VOLUME 30, NUMBER 21 THURSDAY, February 18, 1999
ReporterFront_Page

UB's central email service back online
Tentative analysis shows failure caused by size of total mail file system, way files are distributed

send this article to a friend

By CHRISTINE VIDAL
News Services Editor

For the third weekend in a row, UB's central email server was down. But unlike previous weekends, this time the shutdown was deliberate.

The university's central email server went off line at midnight Friday to allow Computing and Information Technology (CIT) to dismantle the temporary email server and restore to the central email server all the computer hardware that was scavenged to create it.

As of Monday evening, after a nearly two-week absence, UB's central email service is back online, albeit with a limited number of connections, but with all folders and inbox messages dated Feb. 6 and earlier restored.

Weekend mail, interrupted by the decision to take the server down for three days, has been delivered and the nearly 500,000 messages that were sent to the temporary system and queued-mail received between 12:01 a.m. Feb. 7 and midnight Feb. 12-have begun to be delivered, a process that is expected to take at least a week.

The main email server, which stored more than 8.5 million files, has been reconfigured into 12 smaller segments, a move that is expected to prevent future problems.

And despite the crash, which Voldemar Innus, senior associate vice president for university services and UB's chief information officer, called "catastrophic," the vast majority of the nearly 500,000 pieces of email received between Feb. 3, when the problem first erupted, and Monday, when the central email server finally went back on line, has been received or is recoverable.

There's no question that the crash was an extremely serious event, Innus said.
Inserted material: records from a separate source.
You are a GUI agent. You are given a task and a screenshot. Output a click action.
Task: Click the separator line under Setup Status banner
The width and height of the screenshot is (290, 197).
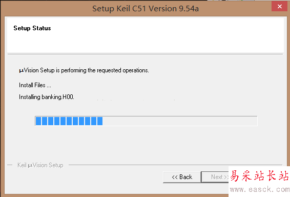click(x=145, y=54)
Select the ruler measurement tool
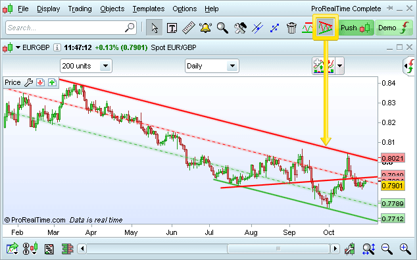This screenshot has height=260, width=417. tap(189, 28)
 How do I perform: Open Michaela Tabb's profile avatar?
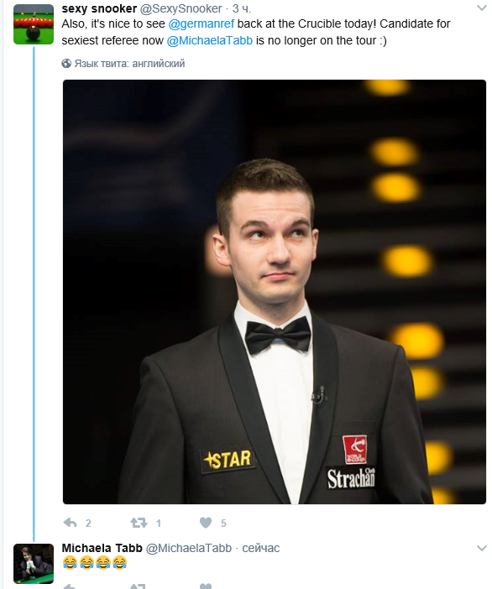point(34,563)
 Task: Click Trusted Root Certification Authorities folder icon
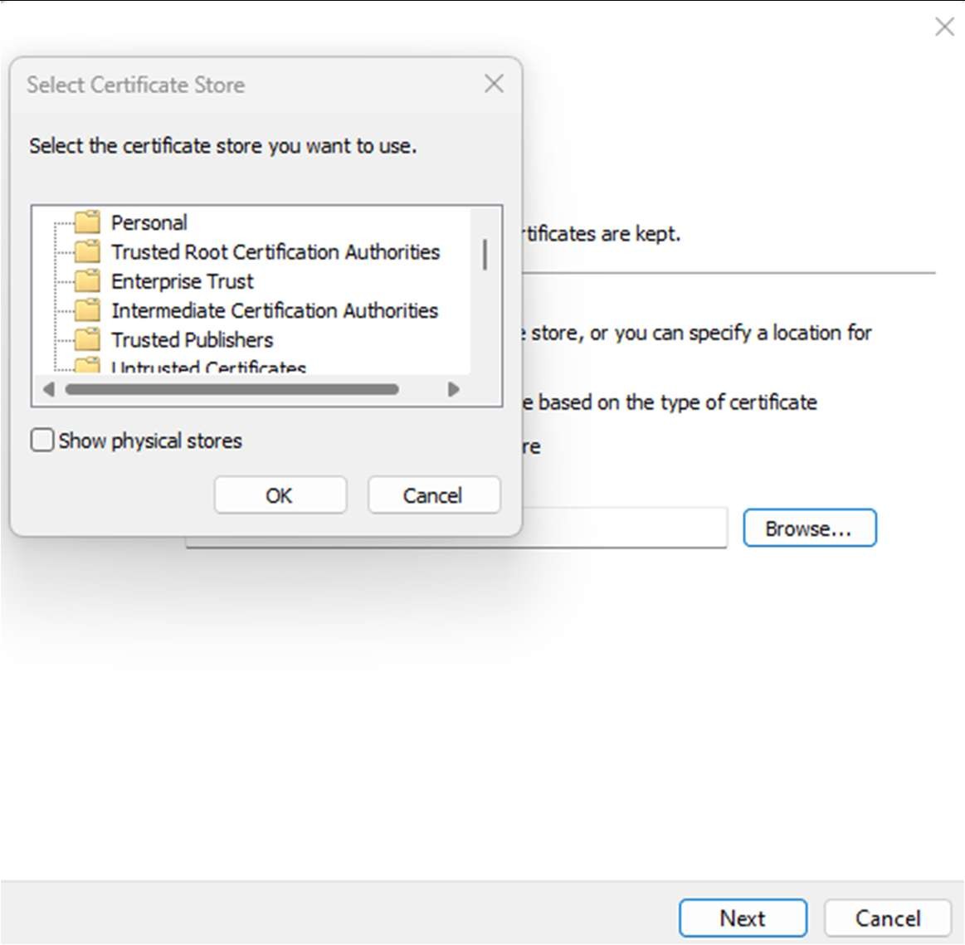click(x=87, y=251)
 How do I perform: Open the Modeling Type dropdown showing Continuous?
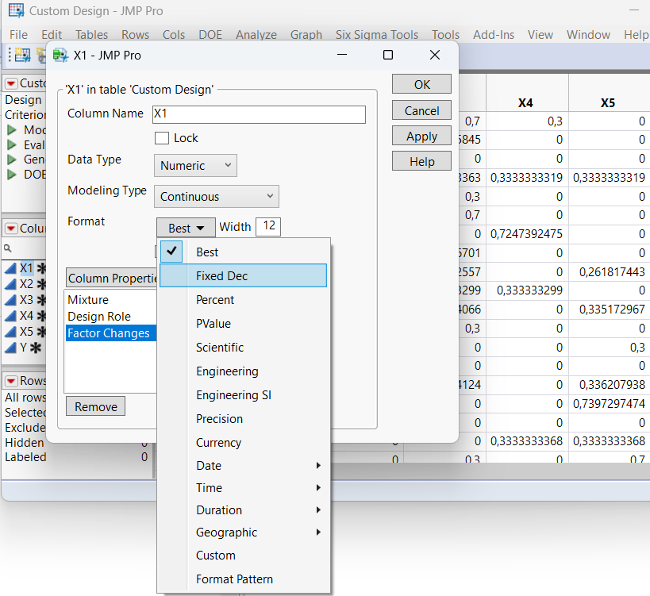pyautogui.click(x=216, y=196)
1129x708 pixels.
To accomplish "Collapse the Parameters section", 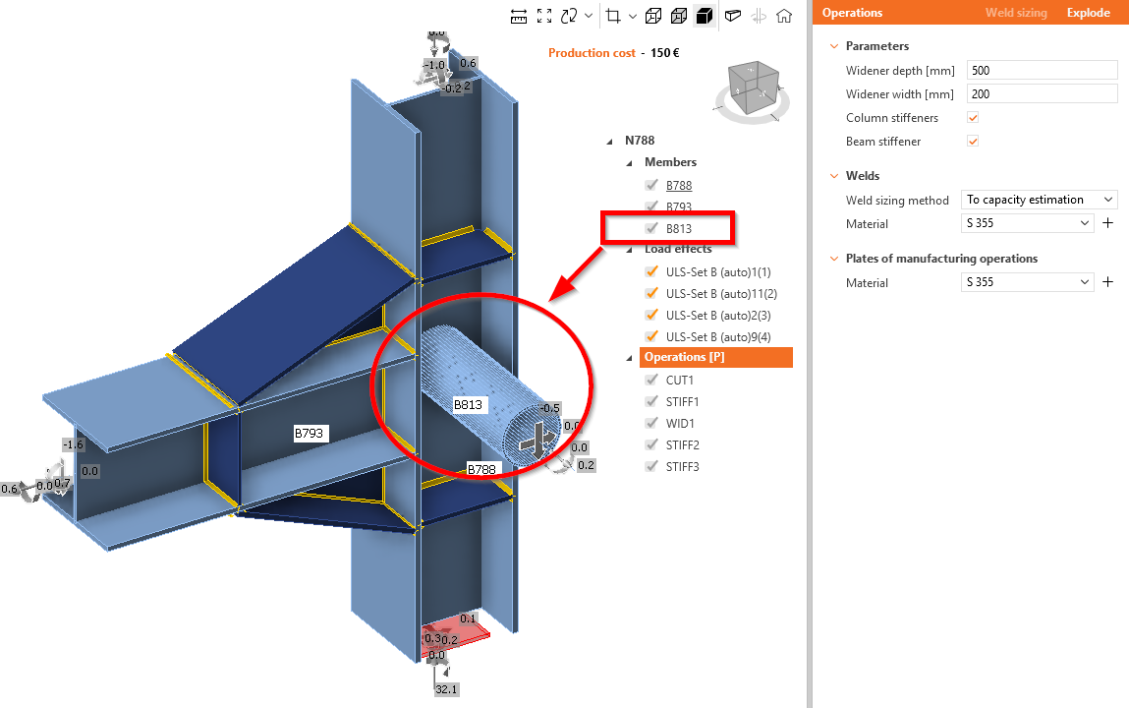I will coord(834,46).
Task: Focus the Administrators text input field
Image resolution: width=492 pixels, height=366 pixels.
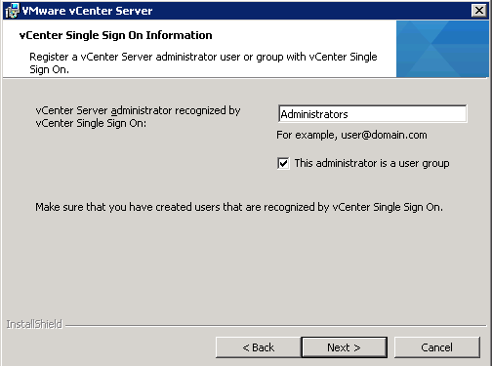Action: [373, 114]
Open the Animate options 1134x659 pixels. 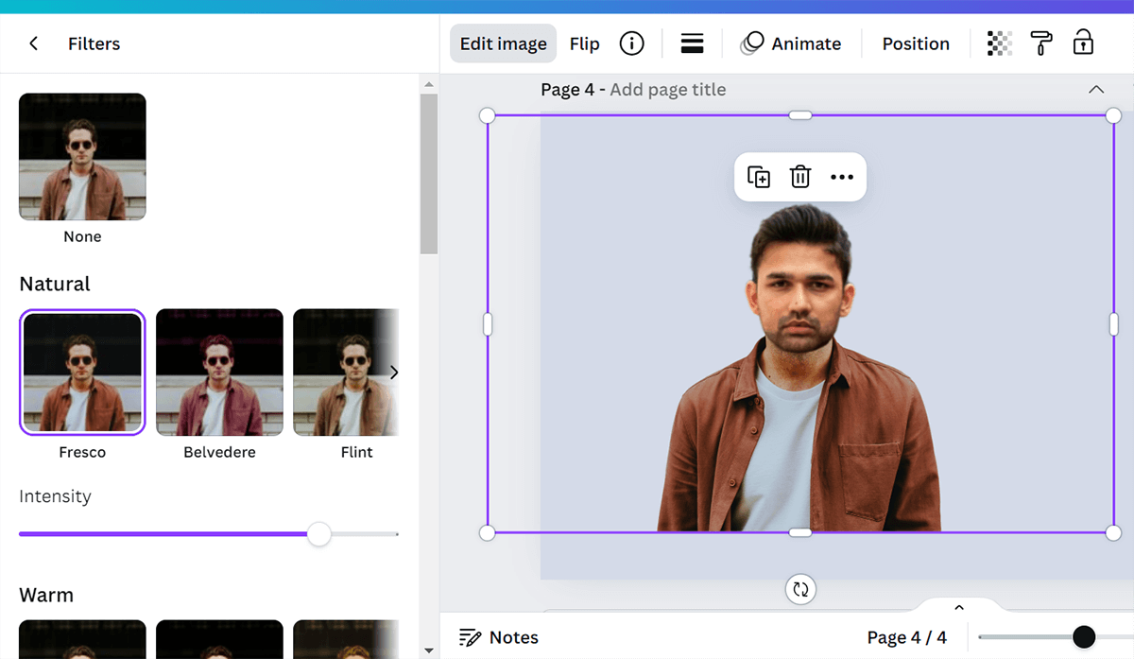click(791, 43)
In fact, he added, the only scenario that could have been worse would have been if there had been a fire and the university had lost all of its central email server hardware.

But as of Tuesday afternoon, all indications "look like we're coming back fine," he said.

So what happened?

The failure of the central email server was caused by the size of the total mail file system, which exceeded 8.5 million files, combined with the way the files are distributed over the disk arrays, said Hinrich R. Martens, associate vice president for computing and information technology.

But that analysis is tentative, he emphasized. The software vendor, Veritas, is assembling a duplicate system the size of UB's in an effort to reproduce the failure and confirm the analysis.

The crash came as a complete surprise, both to UB and Veritas, according to Innus.

"We were reviewing our strategy on the growth of that file with the vendor all along, and the vendor gave no indication that the growth would cause a problem," he said.

Throughout the crisis, CIT has been in contact with Veritas, and last week the software company "gave us the indication that they agree with our tentative analysis of the problem," Martens said.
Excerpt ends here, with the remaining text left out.